Unless Sprague had uncovered the embezzlement and confronted the embezzler.
She finished mopping up the tea and collected the pieces of the broken mug. She got to her feet and dumped the wet paper towels and the bits of pottery into the trash.
Earlier that day she had done her breathing meditation. It was time for one of the other three rituals that helped her deal with the nightmares over the years.
She walked methodically through the house, checking the shiny new locks she had installed on the doors and windows.
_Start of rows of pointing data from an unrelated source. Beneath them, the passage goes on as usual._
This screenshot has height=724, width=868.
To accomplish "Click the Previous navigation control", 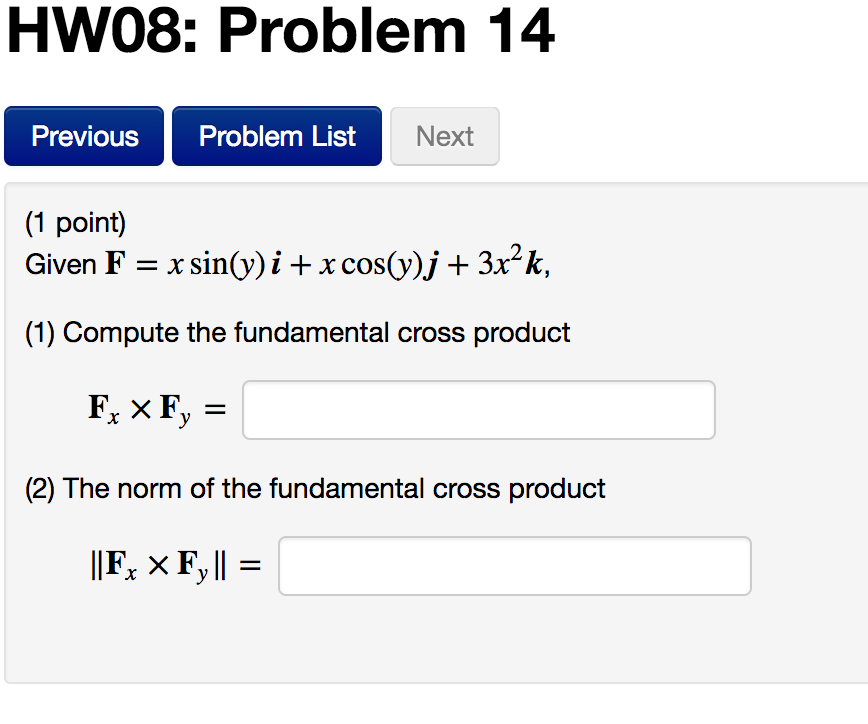I will point(83,136).
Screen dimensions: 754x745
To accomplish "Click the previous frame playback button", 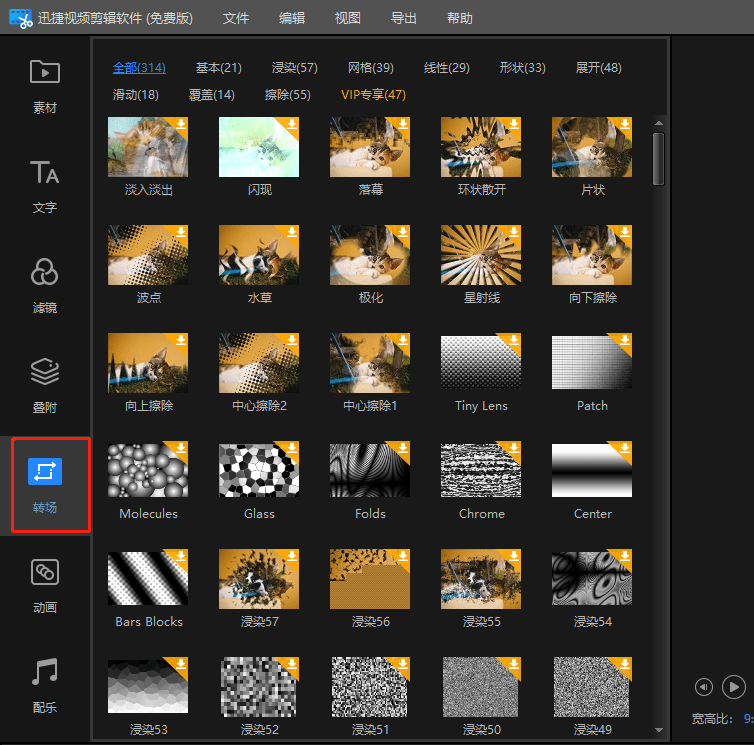I will (704, 687).
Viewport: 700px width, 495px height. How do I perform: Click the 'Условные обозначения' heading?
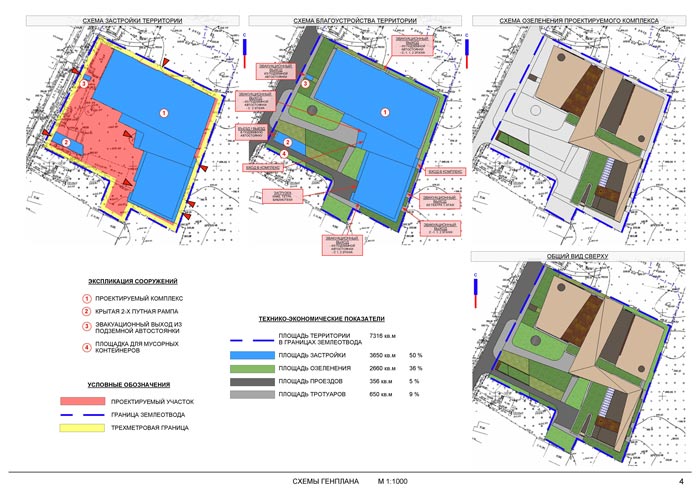click(x=128, y=385)
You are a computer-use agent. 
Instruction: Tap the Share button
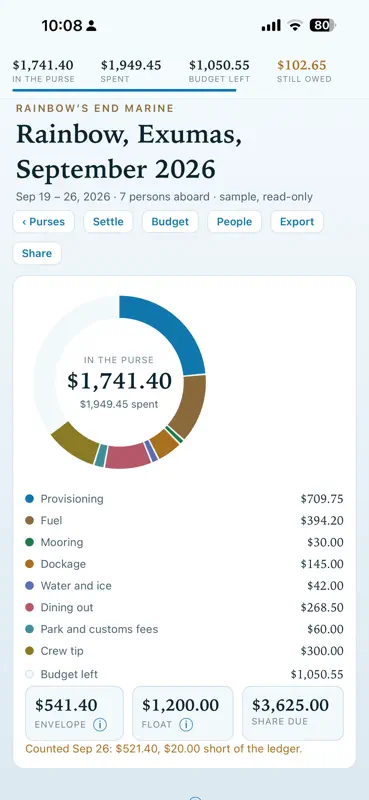[x=37, y=253]
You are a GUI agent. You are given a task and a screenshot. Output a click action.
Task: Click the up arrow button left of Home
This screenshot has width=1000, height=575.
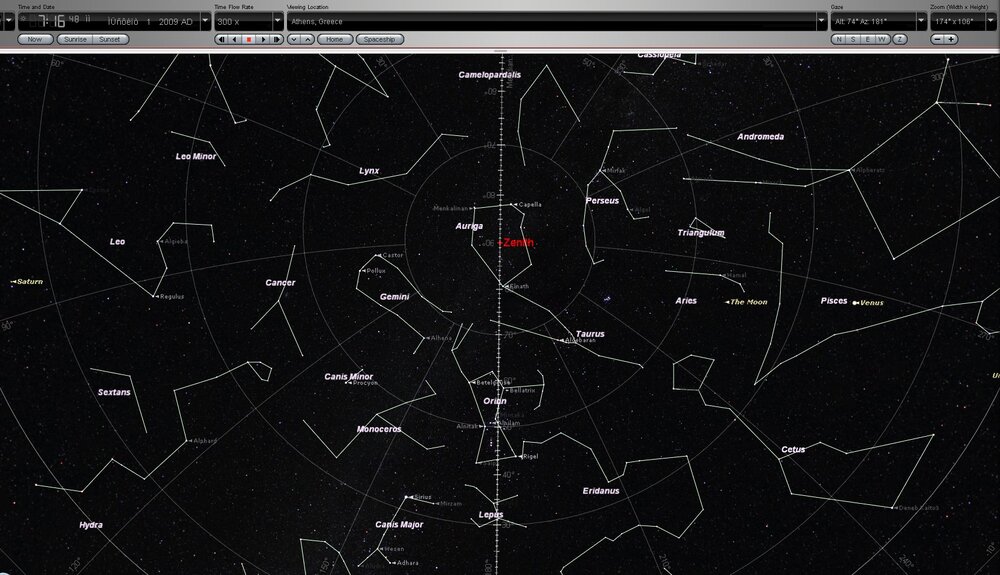point(307,39)
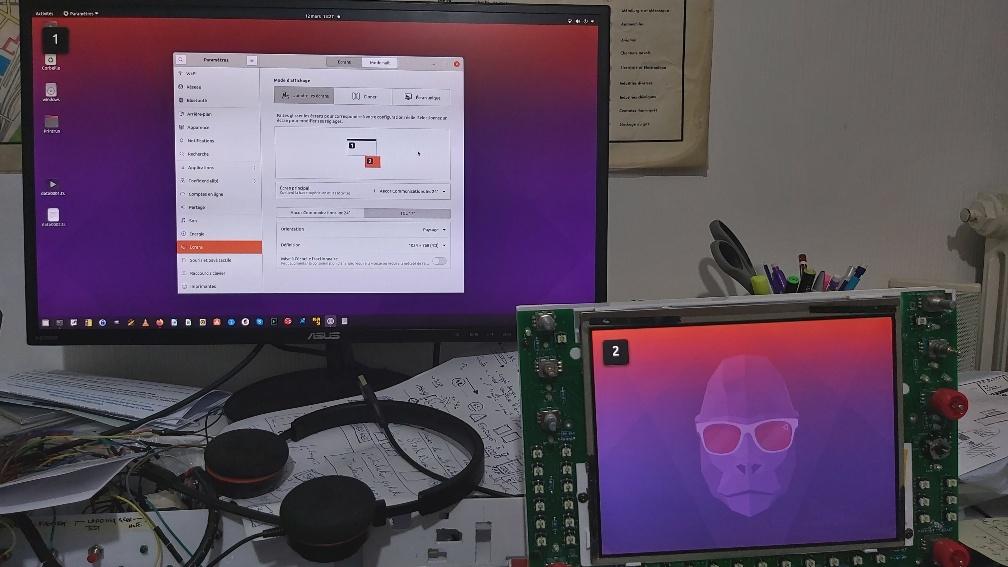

Next she looked inside the closets and every cupboard that was large enough to conceal a person. She was annoyed with herself, as usual, when she got down on her knees and looked under the beds in the three small bedrooms. She had no idea what she would do if she actually did find someone hiding in a closet or underneath a bed but she knew she couldn’t sleep until she had verified that she was the only one in the house.
When she had completed the walk-through, she poured herself a glass of wine, sat down in one of the big chairs and took her phone out of her purse. She opened her email with the same degree of reluctance she would have felt reaching into a terrarium to pick up a snake.
The email was waiting for her. Another night, another note from a dead man. The first line was familiar.
A positive attitude is like a flashlight in a dark room.
But whoever had sent the email had altered the second line.
You can use it to see who’s waiting for you in the shadows.